In the book, The Dalai Lama creates exigency for the peaceful relationship between Buddhism and science. The goal is to mitigate human suffering from both Buddhist philosophy and science. Scientists and Buddhists acknowledge that Buddhists use sensory perceptions and introspective thinking requiring cooperation of the body. In the 1980s, The Dalai Lama sought scientific advice from Francisco Varela. A product of the meeting was Varela's realization that the act of meditation through introspective thinking could complement science.

=== Quantum Physics and Buddhism ===

Buddhist teachings prove everything is changing and transitory. Essentially, thoughts come into a mind, then move on. Buddhists believe this is what causes suffering. The Dalai Lama believes in justifying the concept of micro-matter through the definition of inconsistent flow. The nature of a paradoxical reality mirrors the Buddhist philosophy of emptiness. Quantum physics debates the sustainability of having the notion of reality, as defined by Buddhist philosophy.

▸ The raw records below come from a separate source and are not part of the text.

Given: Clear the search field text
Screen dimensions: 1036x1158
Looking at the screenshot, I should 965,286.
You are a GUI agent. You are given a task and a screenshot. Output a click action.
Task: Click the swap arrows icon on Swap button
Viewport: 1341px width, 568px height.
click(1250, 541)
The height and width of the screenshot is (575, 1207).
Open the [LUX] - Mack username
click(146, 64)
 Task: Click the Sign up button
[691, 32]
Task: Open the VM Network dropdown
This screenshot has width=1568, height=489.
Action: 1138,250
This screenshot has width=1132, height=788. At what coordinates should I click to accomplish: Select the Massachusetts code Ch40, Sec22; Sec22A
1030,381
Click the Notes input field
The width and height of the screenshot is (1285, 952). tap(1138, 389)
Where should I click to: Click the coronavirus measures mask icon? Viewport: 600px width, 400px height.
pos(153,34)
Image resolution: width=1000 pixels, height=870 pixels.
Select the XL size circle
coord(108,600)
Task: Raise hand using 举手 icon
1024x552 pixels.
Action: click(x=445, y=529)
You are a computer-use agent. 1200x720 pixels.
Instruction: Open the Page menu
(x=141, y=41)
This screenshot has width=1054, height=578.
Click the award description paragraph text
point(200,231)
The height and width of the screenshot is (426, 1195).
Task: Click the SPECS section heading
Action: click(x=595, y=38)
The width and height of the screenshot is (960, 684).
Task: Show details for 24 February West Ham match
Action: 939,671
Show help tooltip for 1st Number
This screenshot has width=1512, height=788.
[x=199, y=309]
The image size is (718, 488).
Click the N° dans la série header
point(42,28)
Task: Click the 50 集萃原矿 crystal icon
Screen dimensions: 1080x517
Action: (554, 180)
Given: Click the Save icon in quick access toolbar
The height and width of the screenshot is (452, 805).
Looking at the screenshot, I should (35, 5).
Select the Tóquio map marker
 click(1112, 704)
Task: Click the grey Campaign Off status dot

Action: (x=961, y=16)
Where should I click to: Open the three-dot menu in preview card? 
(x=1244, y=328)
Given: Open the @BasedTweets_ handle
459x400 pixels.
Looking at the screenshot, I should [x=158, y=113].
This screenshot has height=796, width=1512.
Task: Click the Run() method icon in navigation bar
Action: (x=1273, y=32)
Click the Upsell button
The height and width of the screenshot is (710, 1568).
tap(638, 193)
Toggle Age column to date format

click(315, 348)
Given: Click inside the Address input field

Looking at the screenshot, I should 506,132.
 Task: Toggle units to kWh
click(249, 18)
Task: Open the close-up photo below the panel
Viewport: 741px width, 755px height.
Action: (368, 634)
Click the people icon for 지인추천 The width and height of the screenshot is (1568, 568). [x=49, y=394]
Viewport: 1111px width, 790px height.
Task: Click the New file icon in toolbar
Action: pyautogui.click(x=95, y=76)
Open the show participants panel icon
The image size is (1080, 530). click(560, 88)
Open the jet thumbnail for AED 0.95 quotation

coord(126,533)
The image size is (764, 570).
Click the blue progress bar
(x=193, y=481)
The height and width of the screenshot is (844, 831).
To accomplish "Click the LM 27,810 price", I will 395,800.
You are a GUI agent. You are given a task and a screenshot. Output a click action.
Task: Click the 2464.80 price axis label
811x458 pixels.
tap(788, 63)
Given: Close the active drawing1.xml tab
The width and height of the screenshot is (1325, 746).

=== Cosmology and Buddhism ===

One way Buddhists and scientists agree is their understanding of the Buddha's lack of explanation for the formation of the universe. However, Buddhist cosmologists have created the notion of a universe that has a form, expands, and then is destructive. Both sides, science, and Buddhist cosmologists, do not immediately resort to creating a Godly being as the origin of all matter. Moreover, in Buddhism, the universe is depicted as infinite and beginningless. The Dalai Lama wishes, in the book, to venture beyond the Big Bang and process thoughts about the possible structures and activity before the Big Bang.

=== Consciousness and Buddhism ===

According to Dr. Hugh Murdoch of The Theosophical Society Australia, the concept of consciousness has been insignificantly proven through scientific study. The Dalai Lama asks the question for scientists, what about the direct observation of consciousness itself? The concept of consciousness was discussed by the Buddha who said the mind is paramount above all things. Buddhists believe in the concept of matter, mind, and mental states. The Dalai Lama wishes for scientists to quit questioning if consciousness is favored in dualism, or materialism and study through the first-person perspective.

=== Genetics and Buddhism ===

Buddhists believe the primary purpose of life is to eliminate suffering. The Dalai Lama has no objection to cloning, only if it is based on altruistic motivation. The Dalai Lama supports the Human Genome Project because it shows the difference between different ethnicities is minimal at best.

== Critical reception ==

After closely analyzing The Universe in a Single Atom, Michael Shermer, publisher of Skeptic Magazine, concludes, "So I would caution both Christians and Buddhists alike: be careful what you wish for in this endeavor to unify science and religion-you may not like what you find."
Arthur Zajonc, president of the Mind and Life Institute states, "The Universe in a Single Atom is an open-minded engagement between intellectual traditions, an engagement that enriches our shrinking planet." Critic Lisa Liquori states, "Though the Dalai Lama aims to reach a wide audience and offers a fair, nicely written, and thoughtful treatise, the subject matter will primarily appeal to spiritual types and to altruistic, ethical physicists and biologists.